[Record extracts]

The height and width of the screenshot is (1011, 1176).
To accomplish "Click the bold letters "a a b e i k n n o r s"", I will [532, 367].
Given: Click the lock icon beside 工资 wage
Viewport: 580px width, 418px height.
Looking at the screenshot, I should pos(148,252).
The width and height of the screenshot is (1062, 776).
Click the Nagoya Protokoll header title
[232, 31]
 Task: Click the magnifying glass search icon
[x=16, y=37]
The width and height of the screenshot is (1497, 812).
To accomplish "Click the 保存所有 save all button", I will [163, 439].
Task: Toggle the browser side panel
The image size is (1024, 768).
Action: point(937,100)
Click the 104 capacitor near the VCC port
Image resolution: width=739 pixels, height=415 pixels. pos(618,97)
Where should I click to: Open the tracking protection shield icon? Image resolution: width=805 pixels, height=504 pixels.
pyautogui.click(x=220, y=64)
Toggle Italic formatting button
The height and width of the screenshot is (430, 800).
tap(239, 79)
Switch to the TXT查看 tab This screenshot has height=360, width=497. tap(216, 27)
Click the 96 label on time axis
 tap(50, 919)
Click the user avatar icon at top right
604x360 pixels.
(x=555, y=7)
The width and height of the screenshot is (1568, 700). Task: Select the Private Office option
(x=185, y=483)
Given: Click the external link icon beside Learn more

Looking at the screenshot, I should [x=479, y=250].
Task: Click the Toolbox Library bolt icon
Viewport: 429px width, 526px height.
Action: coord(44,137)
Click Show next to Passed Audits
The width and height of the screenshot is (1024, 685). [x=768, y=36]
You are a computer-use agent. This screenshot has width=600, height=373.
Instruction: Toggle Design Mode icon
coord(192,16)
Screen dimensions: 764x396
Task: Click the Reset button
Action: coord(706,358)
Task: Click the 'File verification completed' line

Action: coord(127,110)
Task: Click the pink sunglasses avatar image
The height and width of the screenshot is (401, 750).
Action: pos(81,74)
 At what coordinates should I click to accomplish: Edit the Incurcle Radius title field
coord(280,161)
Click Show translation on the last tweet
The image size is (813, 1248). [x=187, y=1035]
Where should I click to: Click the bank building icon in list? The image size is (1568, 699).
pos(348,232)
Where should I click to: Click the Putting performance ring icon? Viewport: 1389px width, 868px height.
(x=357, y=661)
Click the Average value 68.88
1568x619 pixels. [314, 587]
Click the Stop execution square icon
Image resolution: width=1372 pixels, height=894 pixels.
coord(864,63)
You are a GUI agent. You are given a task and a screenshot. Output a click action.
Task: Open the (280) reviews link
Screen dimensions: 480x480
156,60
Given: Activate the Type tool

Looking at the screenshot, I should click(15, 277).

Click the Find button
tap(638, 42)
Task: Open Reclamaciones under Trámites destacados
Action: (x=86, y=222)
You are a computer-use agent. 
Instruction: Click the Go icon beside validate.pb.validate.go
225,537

[/Record extracts]

Try it: Collect every line from the records above that contains the word "computer".

Reply to the exercise:
You are a computer-use agent. This screenshot has width=600, height=373.
You are a computer-use agent. 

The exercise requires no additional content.